Document extract:
[Start of section]

I would recommend having a flag that allows specifying the filename (which overrides
the automatically determined filename).  I am watching this thread with great interest,
as I am planning on proposing, at Plumbers, another system which will utilize reference
values (the 'adding benchmark results support to KTAP/kselftest' topic that I plan to
give at the testing MC.)

Since this test uses reference values, it has all the same issues as my proposal:
 - naming of the file where the reference values live
 - some method to automatically select an appropriate reference values file
This patch uses the  system's ID, but other things (like kernel config) will likely
affect the set of devices on the system.  So a more complex selection mechanism
may eventually be needed.

[End of section]

Information given:
[Start of section]

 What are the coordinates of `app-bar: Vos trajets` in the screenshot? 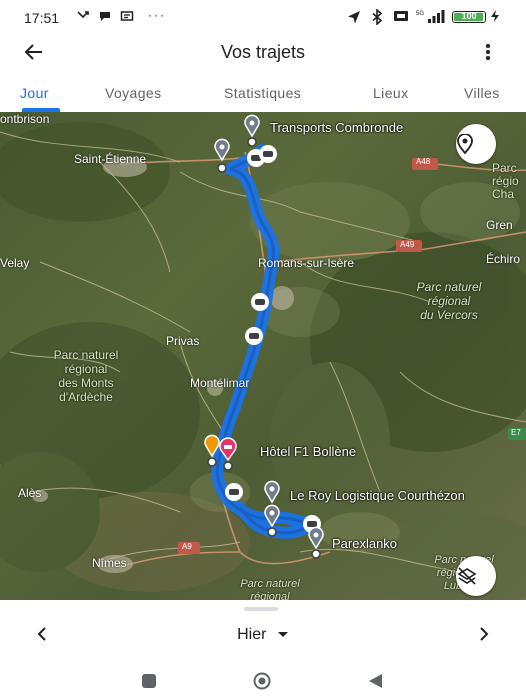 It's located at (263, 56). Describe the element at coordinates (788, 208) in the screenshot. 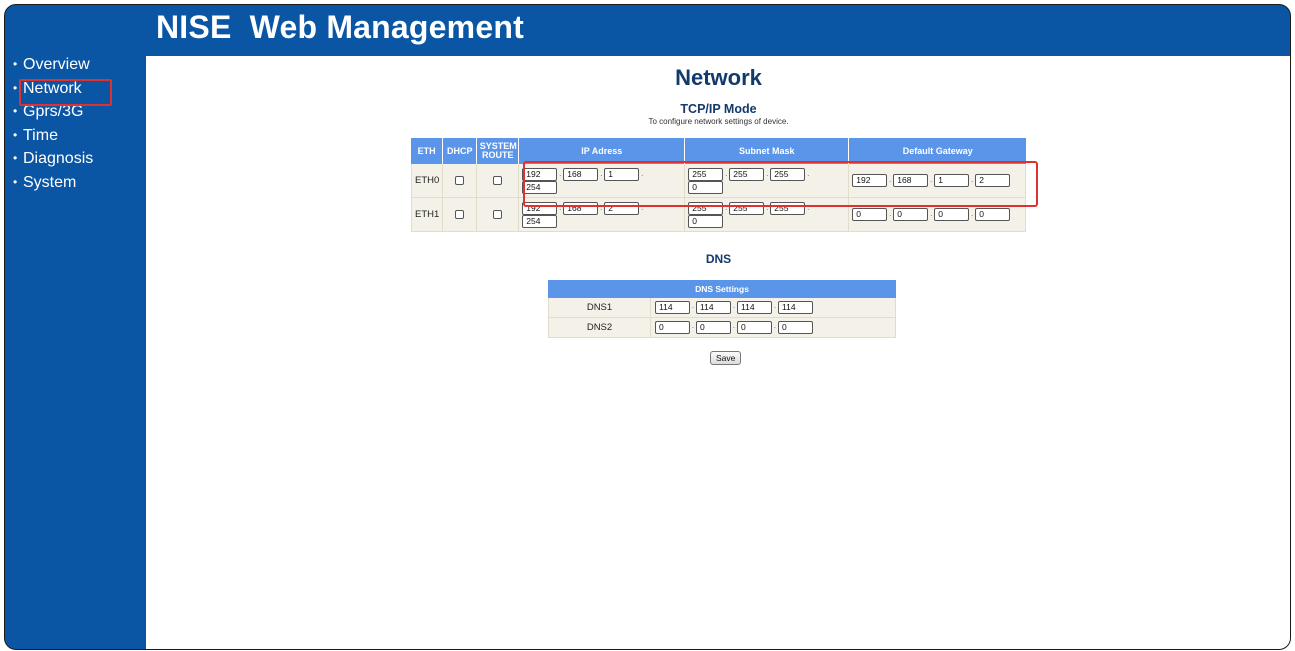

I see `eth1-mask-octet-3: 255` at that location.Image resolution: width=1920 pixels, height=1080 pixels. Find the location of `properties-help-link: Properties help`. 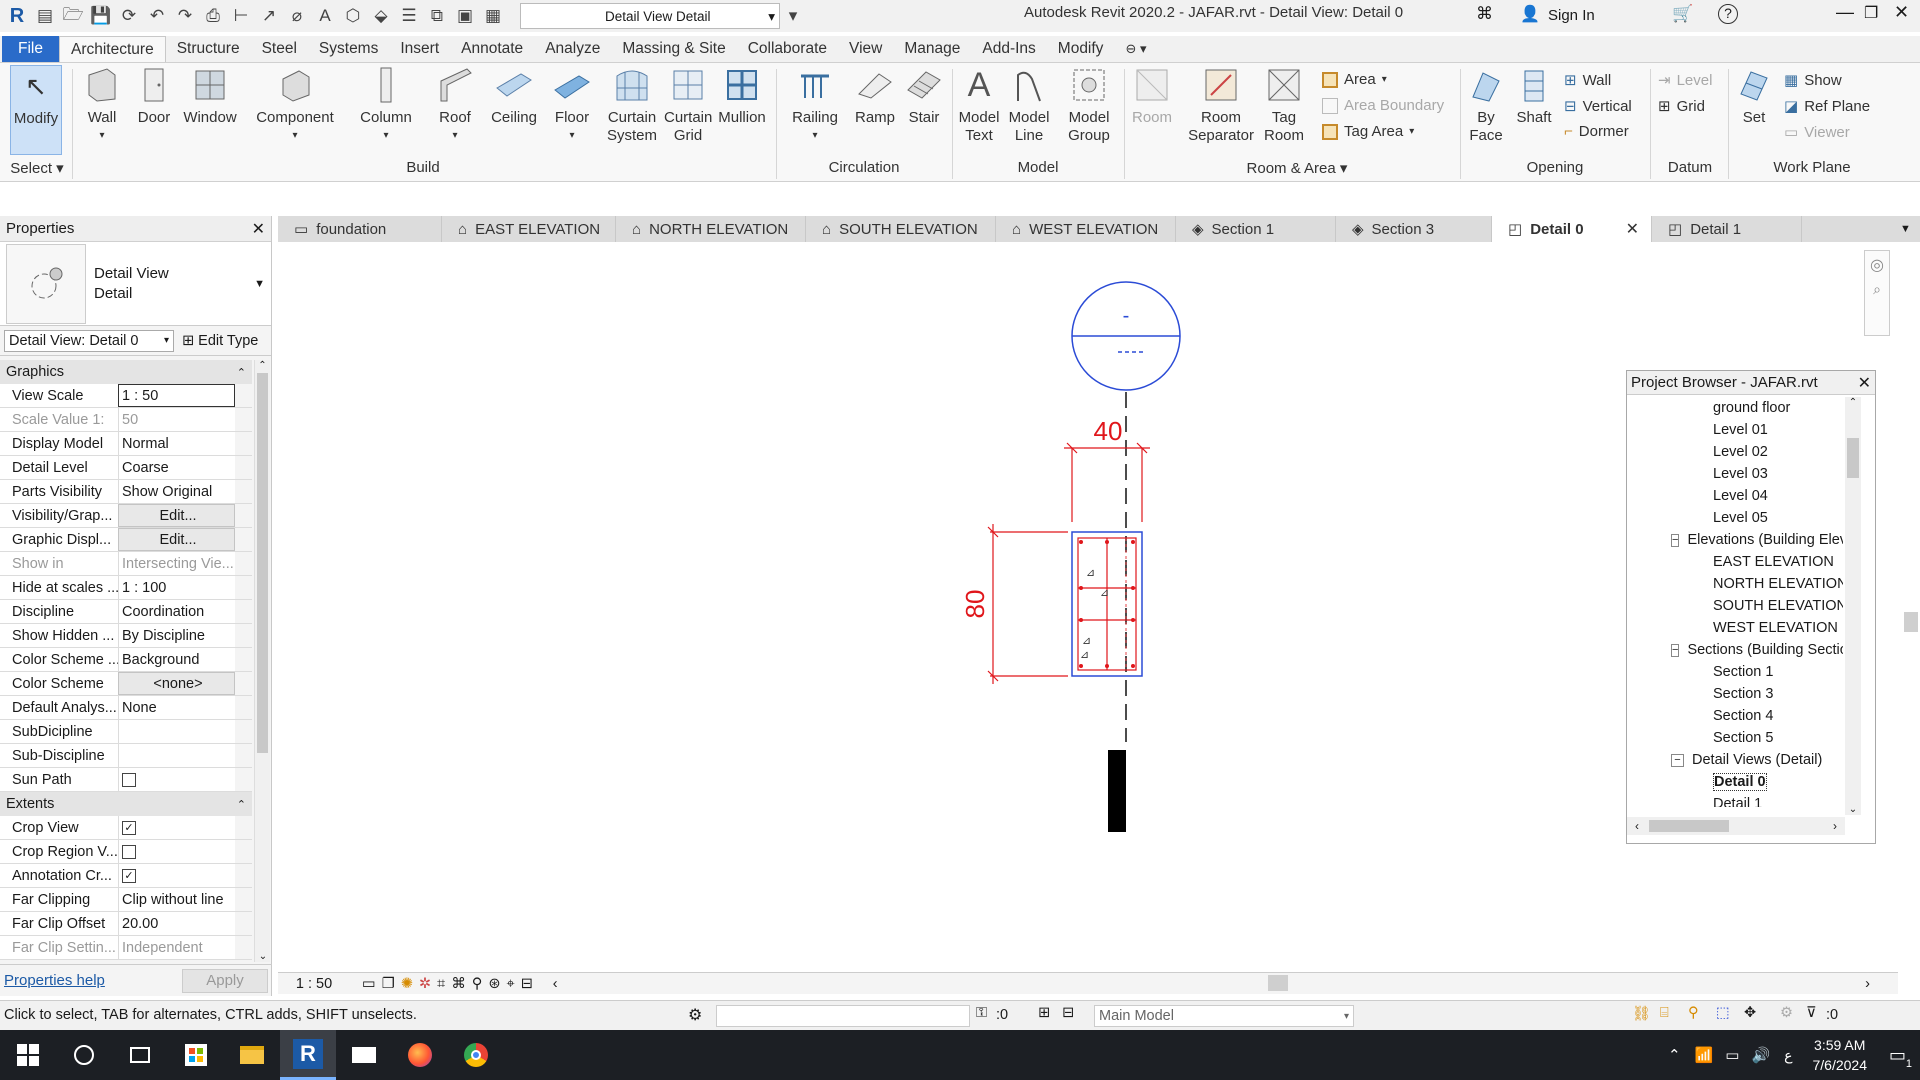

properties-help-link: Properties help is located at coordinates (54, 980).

[End of section]
[Start of section]

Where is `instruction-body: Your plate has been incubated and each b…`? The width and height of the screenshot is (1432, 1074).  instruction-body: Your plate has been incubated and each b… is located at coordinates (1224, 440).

[End of section]

Exercise requirements:
1 - In the message about reference values, what does the patch use to pick the reference values file?
2 - Decide whether each statement agrees with the message about reference values. Answer yes or no for each, and quote the words from the message that decide it.
(a) The writer suggests a flag for specifying the filename that overrides the automatically determined one.
(b) The writer plans to give the benchmark results topic at the testing MC.
(c) The writer says kernel config will not affect the set of devices on the system.
3 - Continue the message about reference values from where it stops.

Exercise answers:
1 - The system's ID.

2 -
(a) Yes: "I would recommend having a flag that allows specifying the filename (which overrides the automatically determined filename)."
(b) Yes: "the 'adding benchmark results support to KTAP/kselftest' topic that I plan to give at the testing MC."
(c) No: "other things (like kernel config) will likely affect the set of devices on the system."

3 -
 - generating or updating the reference value file
 - where to store the reference file
    - e.g. when would it be appropriate to store it upstream and when elsewhere?

I don't want to gum up the acceptance of this patch by raising all these issues
now.  I think it's acceptable to have a tester generate their own reference file
prior to first use of the test, as the simplest way to use this test.  But I think
that having pre-generated reference files that testers can use, with
known-good values, will be valuable in the long term.

These issues can be discussed at Plumbers, IMHO.

Regards,
 -- Tim
Nícolas F. R. A. Prado Aug. 2, 2024, 3:48 p.m. UTC | #7
On Thu, Aug 01, 2024 at 10:04:36PM +0000, Bird, Tim wrote:
> 
> 
> > -----Original Message-----
> > From: Nícolas F. R. A. Prado <nfraprado@collabora.com>
> > On Thu, Aug 01, 2024 at 02:13:05PM -0600, Shuah Khan wrote:
> > > On 8/1/24 13:15, Nícolas F. R. A. Prado wrote:
> > > > On Wed, Jul 31, 2024 at 05:19:45PM -0600, Shuah Khan wrote:
> > > > > On 7/24/24 15:40, Nícolas F. R. A. Prado wrote:
> > > > > > Introduce a new test to identify regressions causing devices to go
> > > > > > missing on the system.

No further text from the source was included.